Many of us can link a certain album to pivotal moments in our lives. Whether it’s the first record you bought with your own money, the chord you first learnt to play on guitar, the song that soundtracked your first kiss, the album that got you those awkward and painful pubescent years or the one that set off light bulbs in your brain and inspired you to take a big leap of faith into the unknown – music is often the catalyst for change in our lives and can even help shape who we become.
In this Love Letter To A Record series, Music Feeds asks artists to reflect on their relationship with music and share with us stories about the effect music has had on their lives.
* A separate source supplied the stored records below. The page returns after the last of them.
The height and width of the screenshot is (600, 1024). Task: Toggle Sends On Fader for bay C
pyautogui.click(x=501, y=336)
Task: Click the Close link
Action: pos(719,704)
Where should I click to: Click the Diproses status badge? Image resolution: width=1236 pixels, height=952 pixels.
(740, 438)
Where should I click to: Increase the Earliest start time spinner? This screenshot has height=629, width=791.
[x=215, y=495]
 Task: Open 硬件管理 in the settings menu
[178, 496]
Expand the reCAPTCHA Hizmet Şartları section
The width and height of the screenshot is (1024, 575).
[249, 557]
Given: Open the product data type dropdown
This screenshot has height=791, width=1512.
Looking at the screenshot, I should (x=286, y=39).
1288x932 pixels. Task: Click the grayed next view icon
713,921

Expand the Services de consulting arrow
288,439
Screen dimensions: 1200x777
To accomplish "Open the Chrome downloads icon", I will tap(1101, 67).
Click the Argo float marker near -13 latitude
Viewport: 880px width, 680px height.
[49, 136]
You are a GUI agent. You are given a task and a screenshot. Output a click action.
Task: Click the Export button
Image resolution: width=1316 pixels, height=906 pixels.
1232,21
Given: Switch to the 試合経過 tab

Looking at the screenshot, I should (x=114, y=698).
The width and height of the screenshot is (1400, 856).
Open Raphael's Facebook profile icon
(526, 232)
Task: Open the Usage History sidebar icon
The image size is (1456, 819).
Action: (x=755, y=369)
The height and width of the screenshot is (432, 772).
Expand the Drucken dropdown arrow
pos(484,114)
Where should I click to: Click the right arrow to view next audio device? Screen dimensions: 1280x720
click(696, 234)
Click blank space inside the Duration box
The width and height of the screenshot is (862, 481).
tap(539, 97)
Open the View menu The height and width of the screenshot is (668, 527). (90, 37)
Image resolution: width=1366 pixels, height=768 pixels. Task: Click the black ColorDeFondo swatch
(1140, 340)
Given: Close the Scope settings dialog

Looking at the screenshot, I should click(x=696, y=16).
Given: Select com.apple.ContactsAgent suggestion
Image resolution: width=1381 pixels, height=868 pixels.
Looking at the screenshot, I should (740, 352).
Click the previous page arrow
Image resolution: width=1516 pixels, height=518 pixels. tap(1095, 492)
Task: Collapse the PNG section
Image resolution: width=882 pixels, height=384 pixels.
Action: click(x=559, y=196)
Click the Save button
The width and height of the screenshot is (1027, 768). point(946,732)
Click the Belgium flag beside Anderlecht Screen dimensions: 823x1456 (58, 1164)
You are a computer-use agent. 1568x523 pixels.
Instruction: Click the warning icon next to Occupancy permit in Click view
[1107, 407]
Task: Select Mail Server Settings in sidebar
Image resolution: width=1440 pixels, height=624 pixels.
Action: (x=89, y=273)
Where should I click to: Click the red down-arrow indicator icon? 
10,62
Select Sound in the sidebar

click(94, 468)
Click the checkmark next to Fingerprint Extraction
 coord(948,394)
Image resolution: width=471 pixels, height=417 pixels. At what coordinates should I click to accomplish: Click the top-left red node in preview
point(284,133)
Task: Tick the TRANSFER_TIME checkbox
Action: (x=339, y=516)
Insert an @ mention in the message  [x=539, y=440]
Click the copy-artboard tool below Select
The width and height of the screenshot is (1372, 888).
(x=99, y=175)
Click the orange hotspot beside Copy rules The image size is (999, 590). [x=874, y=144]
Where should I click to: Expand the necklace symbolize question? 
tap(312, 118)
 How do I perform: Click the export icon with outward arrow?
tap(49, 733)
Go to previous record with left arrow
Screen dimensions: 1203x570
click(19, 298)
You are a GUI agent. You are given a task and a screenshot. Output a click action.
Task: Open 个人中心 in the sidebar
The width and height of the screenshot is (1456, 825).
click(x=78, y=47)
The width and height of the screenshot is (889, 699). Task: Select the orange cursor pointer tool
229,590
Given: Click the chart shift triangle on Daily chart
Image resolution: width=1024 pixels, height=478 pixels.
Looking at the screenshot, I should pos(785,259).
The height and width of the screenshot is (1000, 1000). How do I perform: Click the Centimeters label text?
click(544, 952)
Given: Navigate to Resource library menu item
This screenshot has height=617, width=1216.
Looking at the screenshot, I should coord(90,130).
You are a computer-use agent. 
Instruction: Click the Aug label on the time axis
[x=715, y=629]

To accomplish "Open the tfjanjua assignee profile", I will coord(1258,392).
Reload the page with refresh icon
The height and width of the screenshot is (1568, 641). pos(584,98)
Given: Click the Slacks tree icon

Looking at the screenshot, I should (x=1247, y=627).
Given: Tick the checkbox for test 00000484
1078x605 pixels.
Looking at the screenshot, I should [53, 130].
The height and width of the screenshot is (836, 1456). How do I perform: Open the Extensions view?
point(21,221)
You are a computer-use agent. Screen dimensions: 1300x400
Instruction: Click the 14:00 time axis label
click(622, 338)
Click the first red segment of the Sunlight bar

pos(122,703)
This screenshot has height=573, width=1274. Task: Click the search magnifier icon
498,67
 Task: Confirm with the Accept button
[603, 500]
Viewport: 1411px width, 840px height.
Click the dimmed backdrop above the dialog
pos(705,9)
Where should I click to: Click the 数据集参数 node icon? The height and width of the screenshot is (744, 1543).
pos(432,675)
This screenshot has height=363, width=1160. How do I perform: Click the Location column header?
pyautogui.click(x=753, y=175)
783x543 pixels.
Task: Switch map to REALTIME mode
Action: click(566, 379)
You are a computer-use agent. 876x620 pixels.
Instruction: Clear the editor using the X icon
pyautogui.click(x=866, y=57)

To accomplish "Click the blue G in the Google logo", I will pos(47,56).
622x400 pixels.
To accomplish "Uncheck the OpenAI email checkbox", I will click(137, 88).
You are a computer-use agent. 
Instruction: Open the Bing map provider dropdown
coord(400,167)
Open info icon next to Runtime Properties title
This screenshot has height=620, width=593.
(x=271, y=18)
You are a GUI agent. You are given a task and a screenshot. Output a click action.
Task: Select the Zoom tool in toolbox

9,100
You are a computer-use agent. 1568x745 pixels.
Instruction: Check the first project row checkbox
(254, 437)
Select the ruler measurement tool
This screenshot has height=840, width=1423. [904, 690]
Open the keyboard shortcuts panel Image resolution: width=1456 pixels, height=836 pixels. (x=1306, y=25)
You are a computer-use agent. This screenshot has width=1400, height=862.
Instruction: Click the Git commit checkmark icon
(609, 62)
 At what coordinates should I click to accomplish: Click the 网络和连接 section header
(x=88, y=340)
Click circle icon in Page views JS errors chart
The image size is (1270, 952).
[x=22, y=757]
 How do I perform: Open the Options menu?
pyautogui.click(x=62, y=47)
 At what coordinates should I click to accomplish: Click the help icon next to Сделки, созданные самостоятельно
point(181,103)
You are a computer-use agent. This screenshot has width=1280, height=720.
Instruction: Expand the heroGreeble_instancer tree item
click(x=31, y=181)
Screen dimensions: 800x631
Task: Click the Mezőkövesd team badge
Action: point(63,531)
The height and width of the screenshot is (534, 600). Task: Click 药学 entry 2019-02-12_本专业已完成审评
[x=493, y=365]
meadowhip – Beck, Sea Change, (2002)
My dearest Sea Change,
I often reminisce about the moment that you first caught my eye. With those rosebud lips, your perfect early aughts indie boy hair cut, and those otherworldly, sad, sad eyes – you were really standing in stark contrast to the avant-garde slacker and Vans Warped Tour company in which I found you.
I was apprehensive. I had a “type” and you, with your soft exterior, were not it. But there was some inexplicable energy about you that kept me intrigued; kept drawing me in.
If I’m remembering it accurately, it took me at least 6 months to finally make a move, and I did so on the expectation of the whole thing being a bit of a lark. Something low pressure, low commitment, low risk. Just something relaxing to give a cute ambience to the sunny days of early summer. I remembered my sunscreen, but I had not protected myself against the force of the impact you’d have on me. So in a matter of weeks, you had managed to carve profound and permanent pathways into my nervous system.
I was immediately mesmerised by your weeping guitars, keening strings, and simmering bass. Even now I am readily lifted and suspended in their atmosphere of spacious, luscious heartache. I am primed to absorb your swirling mellifluence and dysphoria. My bottom lip is still set to tremble at the sparkling dissonance and your haunting drama. My body has evolved to align with you – order me an EKG and you’ll see that my heartbeat is actually the first bar of ‘Paper Tiger’.
And your words? They’re scratched on and absorbed into my flesh, and with it, your sweet existential despair has become mine, too. Through them, you take me on nighttime drives through the Southern Californian desert, and through a full spectrum of human emotion. You step quickly between bitterness and hope, fragility and bravado, melancholy and acceptance. They’ve shown me that there is catharsis in pain and a cinematic beauty in loss.
As I reflect on my own writing – my traits and tendencies – your influence on me is inescapable. I’m all metaphors and symbolism and unanswered questions. I will admit that I have never permitted myself to reach your level of openness in my expression or the topics I address; you’ll probably find me closer to Midnight Vultures on that front!
But you are the magic that I aspire to.